Work task —
The data are to be restated in full, exactly as presented.

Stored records
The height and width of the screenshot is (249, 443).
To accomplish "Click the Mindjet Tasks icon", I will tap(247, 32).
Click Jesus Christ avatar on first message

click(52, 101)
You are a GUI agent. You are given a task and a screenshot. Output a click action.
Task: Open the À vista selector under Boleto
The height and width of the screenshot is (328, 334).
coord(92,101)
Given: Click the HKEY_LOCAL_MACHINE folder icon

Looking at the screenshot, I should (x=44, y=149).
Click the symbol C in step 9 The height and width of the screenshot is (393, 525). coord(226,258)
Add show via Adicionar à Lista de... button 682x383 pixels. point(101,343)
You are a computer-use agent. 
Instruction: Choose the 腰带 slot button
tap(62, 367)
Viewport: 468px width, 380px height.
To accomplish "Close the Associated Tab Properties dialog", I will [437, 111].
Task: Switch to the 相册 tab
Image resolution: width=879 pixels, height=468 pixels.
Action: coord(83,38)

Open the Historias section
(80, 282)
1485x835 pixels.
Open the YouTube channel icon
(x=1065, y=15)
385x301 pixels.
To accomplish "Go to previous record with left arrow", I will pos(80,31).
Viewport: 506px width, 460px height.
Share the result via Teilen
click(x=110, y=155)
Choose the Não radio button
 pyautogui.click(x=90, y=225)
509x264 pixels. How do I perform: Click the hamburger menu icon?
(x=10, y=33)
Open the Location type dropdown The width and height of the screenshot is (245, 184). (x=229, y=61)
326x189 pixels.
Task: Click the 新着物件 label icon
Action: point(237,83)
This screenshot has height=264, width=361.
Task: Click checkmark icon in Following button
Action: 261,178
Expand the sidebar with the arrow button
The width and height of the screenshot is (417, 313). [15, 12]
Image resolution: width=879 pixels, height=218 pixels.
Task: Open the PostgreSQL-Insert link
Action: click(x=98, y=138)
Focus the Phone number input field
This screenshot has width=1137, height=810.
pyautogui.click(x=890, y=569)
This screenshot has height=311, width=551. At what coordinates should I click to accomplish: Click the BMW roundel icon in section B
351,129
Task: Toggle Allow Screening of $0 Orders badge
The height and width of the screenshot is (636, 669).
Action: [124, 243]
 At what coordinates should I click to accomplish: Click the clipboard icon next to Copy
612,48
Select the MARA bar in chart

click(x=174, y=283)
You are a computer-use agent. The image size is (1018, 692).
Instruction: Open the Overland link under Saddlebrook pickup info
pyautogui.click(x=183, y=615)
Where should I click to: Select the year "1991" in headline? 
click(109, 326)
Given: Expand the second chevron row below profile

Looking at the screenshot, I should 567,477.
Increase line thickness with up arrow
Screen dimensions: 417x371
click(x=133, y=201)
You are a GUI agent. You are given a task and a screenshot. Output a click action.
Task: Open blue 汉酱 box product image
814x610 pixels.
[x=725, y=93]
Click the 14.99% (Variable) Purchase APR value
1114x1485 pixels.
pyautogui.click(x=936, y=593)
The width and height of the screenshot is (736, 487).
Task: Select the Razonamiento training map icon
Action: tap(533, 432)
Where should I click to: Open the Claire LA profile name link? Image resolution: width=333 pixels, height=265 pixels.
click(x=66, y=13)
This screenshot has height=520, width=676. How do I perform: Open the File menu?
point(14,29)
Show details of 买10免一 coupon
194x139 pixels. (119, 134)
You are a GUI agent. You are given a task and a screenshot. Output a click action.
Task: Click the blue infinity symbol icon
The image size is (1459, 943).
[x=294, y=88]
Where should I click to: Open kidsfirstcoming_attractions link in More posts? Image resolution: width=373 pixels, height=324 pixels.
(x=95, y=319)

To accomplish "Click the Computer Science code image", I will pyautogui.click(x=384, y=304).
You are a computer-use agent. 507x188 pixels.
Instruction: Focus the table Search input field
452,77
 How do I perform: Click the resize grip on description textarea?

Response box —
The height and width of the screenshot is (249, 443).
To accomplish "Click the Mindjet Tasks icon", I will tap(247, 32).
Click Jesus Christ avatar on first message

click(52, 101)
You are a GUI agent. You are given a task and a screenshot. Output a click action.
Task: Open the À vista selector under Boleto
The height and width of the screenshot is (328, 334).
coord(92,101)
Given: Click the HKEY_LOCAL_MACHINE folder icon

Looking at the screenshot, I should (x=44, y=149).
Click the symbol C in step 9 The height and width of the screenshot is (393, 525). coord(226,258)
Add show via Adicionar à Lista de... button 682x383 pixels. point(101,343)
You are a computer-use agent. 
Instruction: Choose the 腰带 slot button
tap(62, 367)
Viewport: 468px width, 380px height.
To accomplish "Close the Associated Tab Properties dialog", I will [437, 111].
Task: Switch to the 相册 tab
Image resolution: width=879 pixels, height=468 pixels.
Action: coord(83,38)

Open the Historias section
(80, 282)
1485x835 pixels.
Open the YouTube channel icon
(x=1065, y=15)
385x301 pixels.
To accomplish "Go to previous record with left arrow", I will pos(80,31).
Viewport: 506px width, 460px height.
Share the result via Teilen
click(x=110, y=155)
Choose the Não radio button
 pyautogui.click(x=90, y=225)
509x264 pixels. How do I perform: Click the hamburger menu icon?
(x=10, y=33)
Open the Location type dropdown The width and height of the screenshot is (245, 184). (x=229, y=61)
326x189 pixels.
Task: Click the 新着物件 label icon
Action: point(237,83)
This screenshot has height=264, width=361.
Task: Click checkmark icon in Following button
Action: 261,178
Expand the sidebar with the arrow button
The width and height of the screenshot is (417, 313). [15, 12]
Image resolution: width=879 pixels, height=218 pixels.
Task: Open the PostgreSQL-Insert link
Action: click(x=98, y=138)
Focus the Phone number input field
This screenshot has width=1137, height=810.
pyautogui.click(x=890, y=569)
This screenshot has height=311, width=551. At what coordinates should I click to accomplish: Click the BMW roundel icon in section B
351,129
Task: Toggle Allow Screening of $0 Orders badge
The height and width of the screenshot is (636, 669).
Action: [124, 243]
 At what coordinates should I click to accomplish: Click the clipboard icon next to Copy
612,48
Select the MARA bar in chart

click(x=174, y=283)
You are a computer-use agent. The image size is (1018, 692).
Instruction: Open the Overland link under Saddlebrook pickup info
pyautogui.click(x=183, y=615)
Where should I click to: Select the year "1991" in headline? 
click(109, 326)
Given: Expand the second chevron row below profile

Looking at the screenshot, I should 567,477.
Increase line thickness with up arrow
Screen dimensions: 417x371
click(x=133, y=201)
You are a GUI agent. You are given a task and a screenshot. Output a click action.
Task: Open blue 汉酱 box product image
814x610 pixels.
[x=725, y=93]
Click the 14.99% (Variable) Purchase APR value
1114x1485 pixels.
pyautogui.click(x=936, y=593)
The width and height of the screenshot is (736, 487).
Task: Select the Razonamiento training map icon
Action: tap(533, 432)
Where should I click to: Open the Claire LA profile name link? Image resolution: width=333 pixels, height=265 pixels.
click(x=66, y=13)
This screenshot has height=520, width=676. How do I perform: Open the File menu?
point(14,29)
Show details of 买10免一 coupon
194x139 pixels. (119, 134)
You are a GUI agent. You are given a task and a screenshot. Output a click action.
Task: Click the blue infinity symbol icon
The image size is (1459, 943).
[x=294, y=88]
Where should I click to: Open kidsfirstcoming_attractions link in More posts? Image resolution: width=373 pixels, height=324 pixels.
(x=95, y=319)

To accomplish "Click the Computer Science code image", I will pyautogui.click(x=384, y=304).
You are a computer-use agent. 507x188 pixels.
Instruction: Focus the table Search input field
452,77
 How do I perform: Click the resize grip on description textarea?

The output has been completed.